Cleaning coins for use in crafting?

I have recently started making and selling hair barrettes on etsy and elsewhere. I also happen to have a small coin collection, mostly modern coins that aren’t really valuable, and I have a lot of duplicates I received in the big bags of miscellaneous coins I got from ebay to form the collection, so I was thinking that some of those extra coins might make good barrette decorations.

However, as they are circulated coins that underwent regular use as money, they are pretty dirty. Googling “cleaning coins” yields a lot of flailing about not cleaning your coins because it will make them worth less in coin collecting circles, but not much good advice about how to clean them if you don’t care about that.

I’m not looking to scrub them/strip them until they’re all bright and shiny, necessarily – just make them not grimy anymore.

Thank you in advance for any tips :slight_smile:

Go to a hardware store and pick up something called “Brasso”. Follow the directions on the can. You can’t get anything better for the purpose. You can make them bright and shiny with not much effort. Have fun!
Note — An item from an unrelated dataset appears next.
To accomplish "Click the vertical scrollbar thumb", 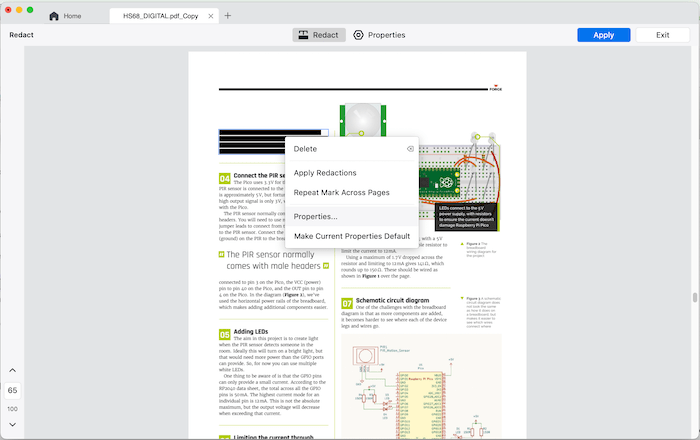I will [694, 297].
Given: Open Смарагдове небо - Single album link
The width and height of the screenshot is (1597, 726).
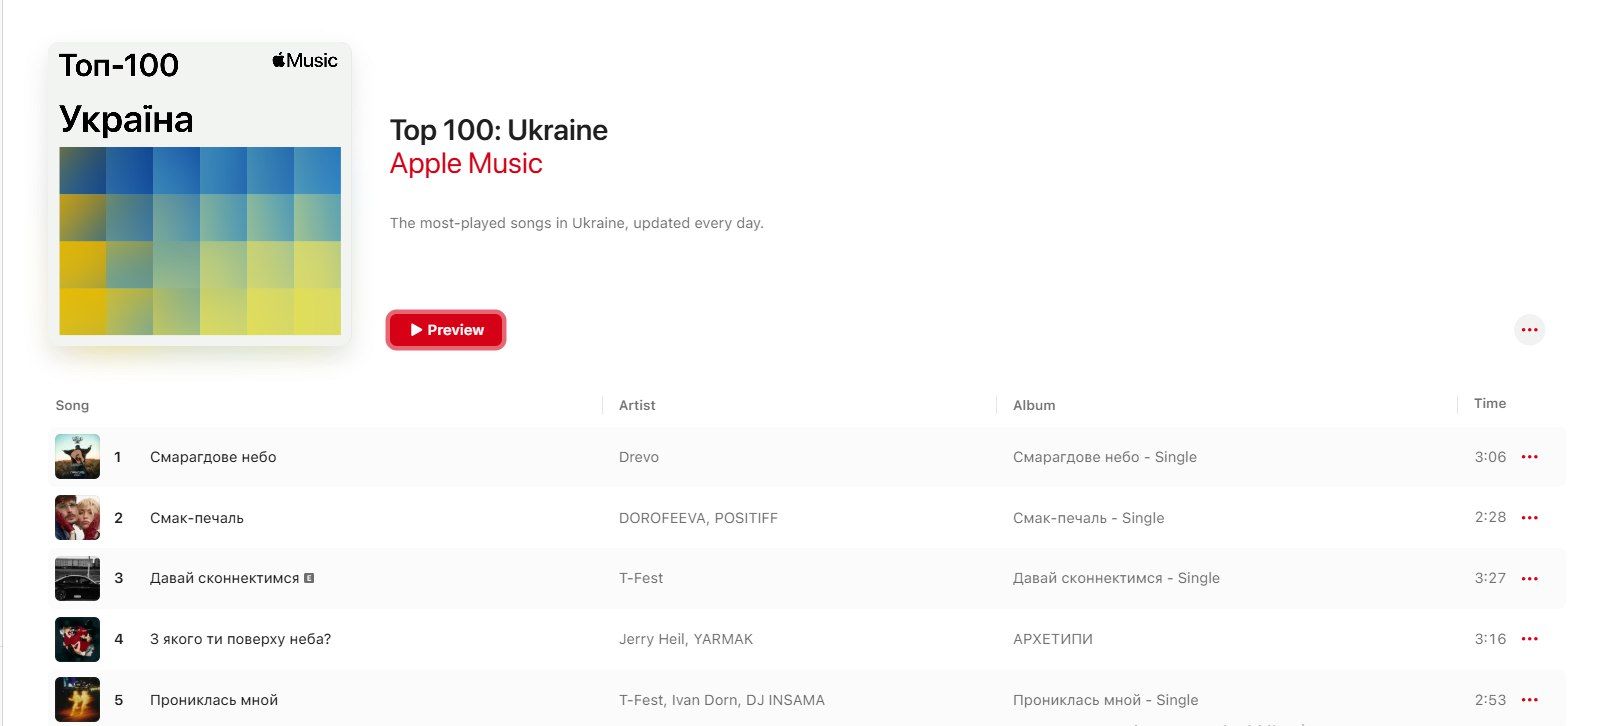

What kinds/dates of coins are we talking about?

These are all 20th century coins, mostly 50 or less years old. A lot of British coins (old and newer denominations), French, German, and Italian coins, as well as lot of coins from Asia, especially Hong Kong. A lot of them are copper, some are aluminum and a lot are silver-colored metal (similar to a U.S. quarter).

My suggestion would be to get them clean, bright and shiny . . . then use something called “Dellers Darkener” to give them more of a darker, antique look. But before you do anything, be very, very sure that the coins aren’t valuable. Whatever you do to them will ruin their value as collectibles.

Since they’re mostly less than 50 years old, they’re not silver. They also have very little value.

Your copper coins, if you use something like Brasso(abrasive), will become rather pink and shiny. The others, which are aluminum and copper nickel, will also become shiny, but not as altered as the copper ones.

If you realy don’t want them to be so shiny, then clean the copper coins with a light oil (3 in 1) but don’t rub them to death. If they’re badly corroded, not much will help.

The aluminum ones and the copper nickel–rub them gently with a little baking soda and water, making a diluted paste. While it’s midly abrasive, it won’t scour them the way Brasso will. Gentle is the word.

Good old battery-acid Coca-Cola does wonders - just let them sit a day or 2 - no rubbbing, no abrasives

Drop them in HP Brown sauce and they will come out perfect after a few hours. No rubbing…nothing.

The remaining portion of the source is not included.